Data displayed by Indian Oil Corp, showed that on Wednesday, petrol prices stood at Rs 73.95 per litre in New Delhi, almost nearing Rs 74 per litre mark - this was last recorded in September 2013. 

New Delhi was not alone in seeing hike in petrol prices, Kolkata and Chennai have reached near seven-year highs too. Petrol prices in Kolkata stood at Rs 76.66 per litre and Chennai at Rs 76.72 per litre - the last time both the cities witnessed such trend was in May 2012. 

He added, “Consumers should get reasonable prices all over country.”

Currently, the Petrol, diesel, natural gas, crude oil and jet fuel (ATF) are not  included in the ‘one nation, one tax regime’ GST which is in effect since July 2017. 

When excise duty was cut in October 2017, the finance ministry asked states to reduce their VAT, however only four states have followed the same. Maharashtra, Gujarat, Madhya Pradesh and Himachal Pradesh -- reduced rates while others including NDA-ruled states ignored the call.

The Rs 2 per litre excise duty cut, cost the government Rs 13,000 crore in the remaining part of FY18, while about Rs 26,000 crore in annual revenue, as per finance ministry. 

From VAT, government earned income of Rs 1,66,378 crore in last fiscal (FY17) compared to the income of Rs 1,29,045 crore in FY14. Income from excise duty touched a whopping Rs 2,42,961 crore in FY17 as against mere income of Rs 77,982 crore in FY14. 

CLSA earlier said, “There has been some re-jigging of the excise classification (infra/road cess and basic excise) for petrol and diesel but effectively the overall excise burden is unchanged.”

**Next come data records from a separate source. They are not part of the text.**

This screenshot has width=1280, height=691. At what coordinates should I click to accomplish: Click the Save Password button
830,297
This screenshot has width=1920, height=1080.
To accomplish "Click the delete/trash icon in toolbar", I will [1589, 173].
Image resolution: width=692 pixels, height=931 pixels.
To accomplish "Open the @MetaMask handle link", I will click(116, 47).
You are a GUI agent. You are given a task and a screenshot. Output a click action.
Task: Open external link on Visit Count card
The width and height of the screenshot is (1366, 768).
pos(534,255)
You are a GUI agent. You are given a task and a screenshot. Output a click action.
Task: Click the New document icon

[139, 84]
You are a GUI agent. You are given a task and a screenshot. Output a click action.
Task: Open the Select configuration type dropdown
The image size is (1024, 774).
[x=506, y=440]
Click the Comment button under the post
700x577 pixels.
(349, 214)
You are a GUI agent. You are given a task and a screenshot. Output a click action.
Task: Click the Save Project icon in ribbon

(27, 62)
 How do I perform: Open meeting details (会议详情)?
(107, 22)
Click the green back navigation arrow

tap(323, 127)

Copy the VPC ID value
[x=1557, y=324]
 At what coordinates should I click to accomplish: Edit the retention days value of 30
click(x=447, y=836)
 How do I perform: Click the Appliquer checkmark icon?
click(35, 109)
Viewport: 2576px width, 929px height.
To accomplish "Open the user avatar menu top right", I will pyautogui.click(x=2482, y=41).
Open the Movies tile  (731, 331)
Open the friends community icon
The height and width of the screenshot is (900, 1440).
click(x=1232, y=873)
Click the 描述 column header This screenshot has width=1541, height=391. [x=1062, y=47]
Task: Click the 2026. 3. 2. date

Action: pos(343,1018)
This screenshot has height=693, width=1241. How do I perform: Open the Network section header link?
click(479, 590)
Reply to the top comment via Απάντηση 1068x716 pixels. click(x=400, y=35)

“FY19 budgeted excise collections from auto fuels seem to build in no cut in excise duties during the year despite high crude prices. This may keep the suspense alive on whether the gov’t will cut duties to offset any further rise in crude prices,” CLSA added.

At present, as per IOC data, taxes account for 52.73% in final petrol prices, while remaining 42.27% was derived from global crude oil. In case of diesel, crude oil accounted for 57.73%, while taxes 47.53% in final retail prices.

Thus, till the time, international crude oil continues to rise, and Indian government shying in cutting excise duty, consumers will suffer in regards to their purchase of petrol and diesel.